The extreme point which has ever been reached by objectors to the doctrine of the Trinity is the point of incomprehensibleness, not the point of impossibility. The doctrine, though incomprehensible as to the manner, can never be proved impossible as to the fact (H. E. I. 48114814). The same may be said of the Deity, or any of His attributes, e.g., Eternity, Omnipresence. Reason is required to submit to Revelation when she cannot comprehend. We might almost say that until truth is beyond (not opposed to) Reason, it does not strictly belong to Revelation (H. E. I. 537, 1087, 20222024).

The text is a simple but energetic assertion, couched in the form of a question, of the impossibility of finding any likeness or resemblance to God.

I. The Creator is distinguished from every creature by being self-existent.

1. No way of accounting for the origin of anything except by supposing something which never had an origin. It was an ancient inscription in a heathen temple, I am whatsoever was, is, or shall be; and who is he that shall draw aside my veil?

2. The existence of a Creator is a necessary existence. This should prepare us to find God inscrutable. To depict an Archangel, one has but to remodel himself; but how begin to depict God, the Uncreated?

II. Hence the vanity of all attempts to explain or illustrate the Trinity in Unity.

1. If we could produce an exact instance of three in one, we should have no right to point to it as at all parallel with the union in the Godhead (H. E. I. 48164821). Man was made in the moral image of his Maker. It is the image of the nature which the text says it is impossible to find. Still some use may be made of illustration.

III. Is it possible that there may be three persons in the Godhead, consistently with that unity which Scripture unreservedly ascribes to the Divine Being?

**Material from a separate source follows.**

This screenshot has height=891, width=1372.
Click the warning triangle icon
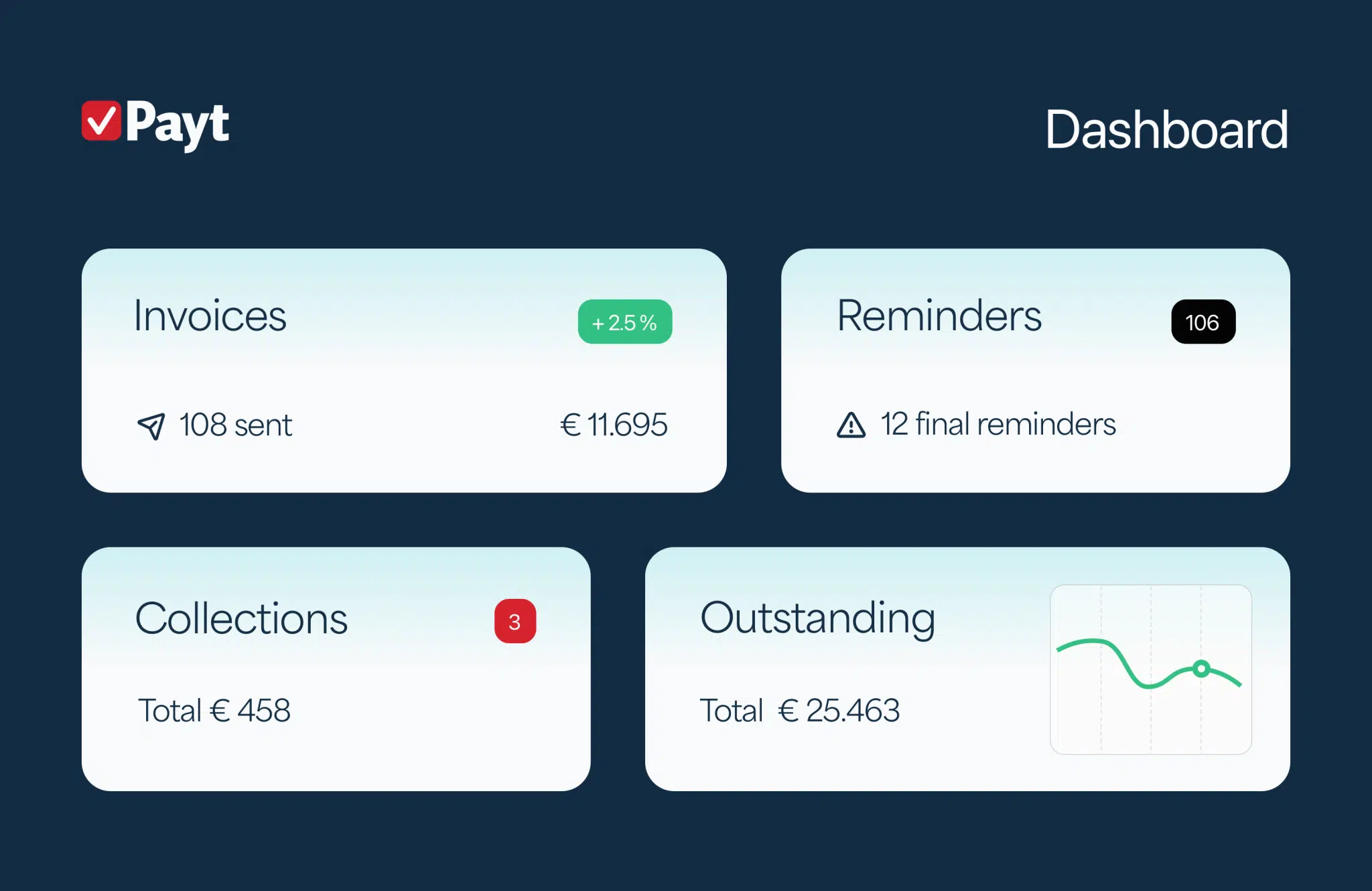click(x=851, y=425)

1. Observe mans constitution. All confess he is made up of a body and a soul. Apart from seeing this union effected, we might have thought it impossible. It is a union of quite different natures. Why should he not unite two things of the same nature, e.g., two spirits? If with two, then with three; the possibility does not depend upon the number. Thus we admit the incomprehensible, but we disprove the impossible.

2. The foregoing illustration shows no unmindfulness of the truth that we cannot find a likeness to the everlasting God. It shows from what is possible in created being the unreasonableness of pronouncing a certain constitution impossible in the uncreated Being. Wonderful Being! who has only to tell what He is to make Himself more inscrutable.

IV. Note the practical character of the doctrine of the Trinity.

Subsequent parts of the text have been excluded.